Light regulation of flavin reduction by NAD(P)H: Activation of 2-haloacrylate hydratase NAD(P)H对黄素还原的轻度调控：2-卤代丙烯酸水合酶的激活。

IF 3.8 3区生物学 Q2 BIOCHEMISTRY & MOLECULAR BIOLOGY

Archives of biochemistry and biophysics

Pub Date : 2025-02-01 DOI: 10.1016/j.abb.2024.110285

Karina Kizjakina , Yumin Dai , Pablo Sobrado

We report a novel light-dependent activation mechanism for 2-haloacrylate hydratase (2HAH), a flavin-dependent dehalogenase. Initial assays revealed inconsistent enzyme activity, stabilized only after chemical reduction or exposure to bright light. Spectroscopic analysis showed that light accelerates flavin reduction by NAD(P)H, completing in 30 s under bright light versus slow reduction in the dark. Blue light specifically triggered full activation, while red light had no effect. Sequence and structural analyses indicate that 2HAH does not share homology with known light-sensitive flavoproteins, suggesting an uncharacterized regulatory mechanism. These findings advance our understanding of flavin enzyme regulation and introduce light as a potential tool for modulating 2HAH activity.

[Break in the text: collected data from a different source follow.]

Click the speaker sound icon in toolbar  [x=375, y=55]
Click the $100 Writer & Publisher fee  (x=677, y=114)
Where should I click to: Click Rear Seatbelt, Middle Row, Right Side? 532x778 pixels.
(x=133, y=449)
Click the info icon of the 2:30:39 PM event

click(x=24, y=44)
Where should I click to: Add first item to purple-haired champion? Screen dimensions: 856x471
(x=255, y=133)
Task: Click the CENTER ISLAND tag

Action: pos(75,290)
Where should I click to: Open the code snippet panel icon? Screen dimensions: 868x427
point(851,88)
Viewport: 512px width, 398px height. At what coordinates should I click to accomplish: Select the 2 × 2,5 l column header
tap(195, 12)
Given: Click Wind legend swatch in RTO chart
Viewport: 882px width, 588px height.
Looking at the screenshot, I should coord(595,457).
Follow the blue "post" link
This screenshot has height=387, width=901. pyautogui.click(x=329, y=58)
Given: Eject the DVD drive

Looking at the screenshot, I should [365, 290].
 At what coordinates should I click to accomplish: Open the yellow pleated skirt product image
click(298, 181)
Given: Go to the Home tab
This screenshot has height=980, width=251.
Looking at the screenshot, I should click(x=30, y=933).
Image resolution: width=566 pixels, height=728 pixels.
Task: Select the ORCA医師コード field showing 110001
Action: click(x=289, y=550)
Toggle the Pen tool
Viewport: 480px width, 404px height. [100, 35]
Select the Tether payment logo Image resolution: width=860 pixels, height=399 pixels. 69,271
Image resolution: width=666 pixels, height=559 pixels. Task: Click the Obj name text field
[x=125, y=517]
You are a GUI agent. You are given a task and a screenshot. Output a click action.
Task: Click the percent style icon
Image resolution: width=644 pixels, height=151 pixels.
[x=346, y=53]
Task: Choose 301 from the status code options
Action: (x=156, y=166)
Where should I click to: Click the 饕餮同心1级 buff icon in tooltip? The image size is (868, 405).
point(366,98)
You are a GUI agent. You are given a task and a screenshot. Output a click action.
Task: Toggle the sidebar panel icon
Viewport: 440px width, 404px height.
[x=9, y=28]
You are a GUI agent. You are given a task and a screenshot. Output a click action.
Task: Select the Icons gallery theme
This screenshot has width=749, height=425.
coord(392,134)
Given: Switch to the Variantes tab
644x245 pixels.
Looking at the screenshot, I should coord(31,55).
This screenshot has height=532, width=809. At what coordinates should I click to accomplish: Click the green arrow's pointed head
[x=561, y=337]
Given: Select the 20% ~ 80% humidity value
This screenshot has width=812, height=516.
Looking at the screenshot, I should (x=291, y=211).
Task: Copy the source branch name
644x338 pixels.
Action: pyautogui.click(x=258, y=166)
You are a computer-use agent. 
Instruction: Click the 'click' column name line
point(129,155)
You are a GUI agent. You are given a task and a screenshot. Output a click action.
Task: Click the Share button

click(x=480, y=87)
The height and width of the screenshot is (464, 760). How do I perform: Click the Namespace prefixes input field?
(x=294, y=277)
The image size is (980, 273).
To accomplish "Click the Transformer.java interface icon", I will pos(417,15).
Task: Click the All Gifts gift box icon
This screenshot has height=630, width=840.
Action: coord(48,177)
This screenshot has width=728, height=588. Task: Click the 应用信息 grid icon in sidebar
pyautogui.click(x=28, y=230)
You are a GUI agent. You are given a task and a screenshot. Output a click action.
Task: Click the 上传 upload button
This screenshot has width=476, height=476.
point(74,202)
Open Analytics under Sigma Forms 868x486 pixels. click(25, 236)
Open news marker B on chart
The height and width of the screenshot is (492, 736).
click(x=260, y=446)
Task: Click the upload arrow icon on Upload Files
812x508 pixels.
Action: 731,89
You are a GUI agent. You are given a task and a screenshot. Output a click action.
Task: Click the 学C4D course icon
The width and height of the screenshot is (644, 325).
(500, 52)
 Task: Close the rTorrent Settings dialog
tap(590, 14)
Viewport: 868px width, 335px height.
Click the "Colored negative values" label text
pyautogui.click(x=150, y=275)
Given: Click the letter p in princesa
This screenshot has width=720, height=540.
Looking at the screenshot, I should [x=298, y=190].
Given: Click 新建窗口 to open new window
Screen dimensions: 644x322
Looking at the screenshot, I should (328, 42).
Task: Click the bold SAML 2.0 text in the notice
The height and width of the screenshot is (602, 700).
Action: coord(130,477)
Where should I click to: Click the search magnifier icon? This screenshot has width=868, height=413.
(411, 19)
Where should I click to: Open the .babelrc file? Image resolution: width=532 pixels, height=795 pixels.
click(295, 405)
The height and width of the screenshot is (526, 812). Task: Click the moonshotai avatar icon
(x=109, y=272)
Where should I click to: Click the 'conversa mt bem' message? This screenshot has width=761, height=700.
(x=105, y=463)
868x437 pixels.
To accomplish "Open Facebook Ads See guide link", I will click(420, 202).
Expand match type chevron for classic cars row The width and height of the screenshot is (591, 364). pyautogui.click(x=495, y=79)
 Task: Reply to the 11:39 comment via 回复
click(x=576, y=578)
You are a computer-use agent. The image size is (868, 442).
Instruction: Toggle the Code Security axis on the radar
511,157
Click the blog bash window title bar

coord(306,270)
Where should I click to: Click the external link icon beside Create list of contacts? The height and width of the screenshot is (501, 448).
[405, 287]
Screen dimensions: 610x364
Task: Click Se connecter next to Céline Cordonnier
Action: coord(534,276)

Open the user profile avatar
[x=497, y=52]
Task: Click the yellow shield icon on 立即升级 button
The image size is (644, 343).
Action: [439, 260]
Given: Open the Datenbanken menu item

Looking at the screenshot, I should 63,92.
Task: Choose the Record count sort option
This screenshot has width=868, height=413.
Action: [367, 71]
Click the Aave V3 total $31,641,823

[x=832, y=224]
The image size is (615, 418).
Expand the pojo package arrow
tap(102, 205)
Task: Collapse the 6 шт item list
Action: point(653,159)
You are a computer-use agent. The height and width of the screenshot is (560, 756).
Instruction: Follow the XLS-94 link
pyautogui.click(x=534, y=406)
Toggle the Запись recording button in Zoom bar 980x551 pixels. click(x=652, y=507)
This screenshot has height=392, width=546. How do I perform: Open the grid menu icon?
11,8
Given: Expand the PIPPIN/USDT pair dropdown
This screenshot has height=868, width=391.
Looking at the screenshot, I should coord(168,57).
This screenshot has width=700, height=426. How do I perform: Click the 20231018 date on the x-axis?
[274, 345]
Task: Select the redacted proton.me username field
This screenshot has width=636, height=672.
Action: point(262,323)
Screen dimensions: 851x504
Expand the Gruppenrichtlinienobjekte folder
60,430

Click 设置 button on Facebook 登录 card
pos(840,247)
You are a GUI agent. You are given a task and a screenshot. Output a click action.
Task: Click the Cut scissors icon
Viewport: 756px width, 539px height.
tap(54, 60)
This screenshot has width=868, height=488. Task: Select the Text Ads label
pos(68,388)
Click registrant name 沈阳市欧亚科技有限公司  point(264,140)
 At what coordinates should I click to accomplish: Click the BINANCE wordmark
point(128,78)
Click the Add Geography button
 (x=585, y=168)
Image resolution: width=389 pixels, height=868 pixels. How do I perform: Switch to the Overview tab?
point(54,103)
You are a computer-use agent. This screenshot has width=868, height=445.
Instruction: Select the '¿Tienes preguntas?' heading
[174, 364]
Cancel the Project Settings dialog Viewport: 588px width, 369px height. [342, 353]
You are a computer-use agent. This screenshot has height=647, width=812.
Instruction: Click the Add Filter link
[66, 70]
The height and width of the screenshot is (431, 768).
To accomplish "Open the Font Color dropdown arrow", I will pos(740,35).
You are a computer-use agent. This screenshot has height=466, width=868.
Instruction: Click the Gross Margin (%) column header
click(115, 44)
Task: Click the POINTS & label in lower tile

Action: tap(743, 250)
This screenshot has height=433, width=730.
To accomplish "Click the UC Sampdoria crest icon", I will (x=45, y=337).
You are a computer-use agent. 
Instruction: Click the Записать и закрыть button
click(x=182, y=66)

我们报告了一种新的光依赖性 2-卤丙烯酸酯氢化酶（2HAH）的活化机制，这是一种黄素-脱氧内酯脱卤酶。最初的测定显示酶活性不稳定，只有在化学还原或暴露在强光下后才会稳定。光谱分析显示，光能加速 NAD(P)H 对黄素的还原，在强光下 30 秒就能完成还原，而在黑暗中还原速度较慢。蓝光能特异性地引发完全活化，而红光则没有影响。序列和结构分析表明，2HAH 与已知的光敏黄素蛋白不具有同源性，这表明存在一种未定性的调控机制。这些发现加深了我们对黄素酶调控的理解，并将光作为调节2HAH活性的一种潜在工具。

引用次数: 0

Modulating vascular smooth muscle cell phenotype via Wnt-Independent FRZB pathways 通过不依赖wnt的FRZB通路调节血管平滑肌细胞表型。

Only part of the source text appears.